Ocean acidification (OA) has the potential to restructure ecosystems due to variation in species sensitivity to the projected changes in ocean carbon chemistry. Ecological models can be forced with scenarios of OA to help scientists, managers, and other stakeholders understand how ecosystems might change. We present a novel methodology for developing estimates of species sensitivity to OA that are regionally specific, and applied the method to the California Current ecosystem. To do so, we built a database of all published literature on the sensitivity of temperate species to decreased pH. This database contains 393 papers on 285 species and 89 multi-species groups from temperate waters around the world. Research on urchins and oysters and on adult life stages dominates the literature. Almost a third of the temperate species studied to date occur in the California Current. However, most laboratory experiments use control pH conditions that are too high to represent average current chemistry conditions in the portion of the California Current water column where the majority of the species live. We developed estimates of sensitivity to OA for functional groups in the ecosystem, which can represent single species or taxonomically diverse groups of hundreds of species.
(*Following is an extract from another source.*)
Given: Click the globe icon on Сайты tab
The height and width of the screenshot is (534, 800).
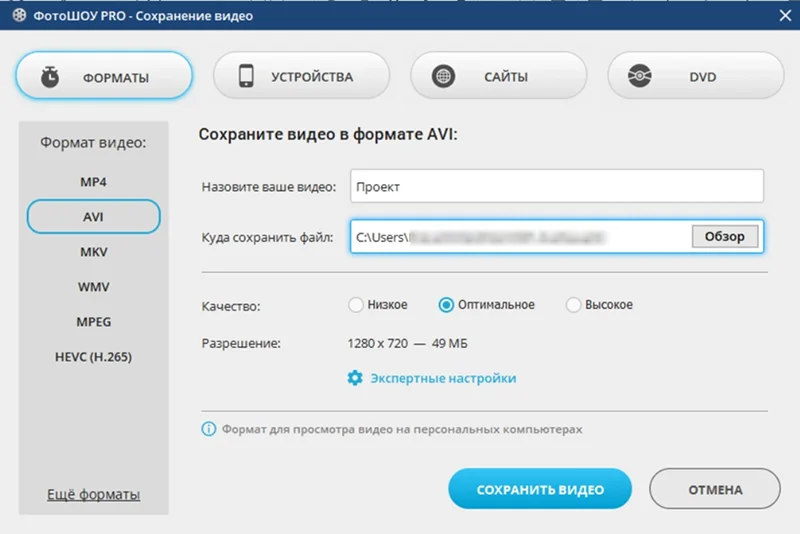Looking at the screenshot, I should [x=443, y=77].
We based these estimates on the amount of available evidence derived from published studies on species sensitivity, how well this evidence could inform species sensitivity in the California Current ecosystem, and the agreement of the available evidence for a species/species group. This approach is similar to that taken by the Intergovernmental Panel on Climate Change to characterize certainty when summarizing scientific findings. Most functional groups (26 of 34) responded negatively to OA conditions, but when uncertainty in sensitivity was considered, only 11 groups had relationships that were consistently negative. Thus, incorporating certainty about the sensitivity of species and functional groups to OA is an important part of developing robust scenarios for ecosystem projections.